People who are no longer homeless should not be ashamed for what they’ve been through, but rather, proud of what they managed to accomplish since.
The sixties saw a variety of demonstrations, enacted for the greater good; sit ins, sleep ins, marches. Nowadays, it’s the same thing, except not organized in groups,and instead of being called sleep ins, it’s called sleeping out. It is a testament to our persistence in ignoring the true lack in our social and financial structuring. Turning a blind eye to our country’s social ills causes things to burp, and leave decent people struggling to feed themslves and their children. When asking someone why they are homeless, almost all of them say, “Well, it was a chain of things.”

johnpowell's avatar

@YARNLADY .. I’m not really sure why you replied to me. I was pretty much talking about getting out of the homeless trap and you seem to be talking about dealing with it.

YARNLADY's avatar

@johnpowell My point is that people make choices about their life every day, some choose to believe they are helpless and some choose to help themselves.

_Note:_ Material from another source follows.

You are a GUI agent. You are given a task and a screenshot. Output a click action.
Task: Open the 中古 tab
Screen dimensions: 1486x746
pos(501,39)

trailsillustrated's avatar

It’s really random. Maybe in some parts of the US you can pick stuff out of the trash and sell it, and get out of date food without getting chased off or arrested. In some parts of the US, you cannot do this stuff, that doesn’t mean there aren’t ways. I was homeless, and have written here about my experiences. It’s not always by choice, and in some places you must be a very hard nut to survive it. Very hard, indeed, Until you have personally experienced it, it’s really hard to discuss whether or not it’s a choice. The homeless discussion will go on and on, and it’s complex and the word’ choice’ doesn’t really matter.

WestRiverrat's avatar

For a period in my life my home was a lean to over a sleeping bag in a national forest, it was by choice. I didn’t consider myself homeless, but the government did.

snowberry's avatar

I just noticed this question, and I’m not reading the many comments above, but No discussion about homelessness would be complete without reading The Glass Castle by Jeanette Walls.

http://thebestnotes.com/booknotes/Glass_Castle_Study_Guide/Glass_Castle_Walls_Summary01.html

ISmart's avatar

being homeless is not a choice but living homeless is. I know a few people that by choice they want to live on the street to avoid responsibility for bills.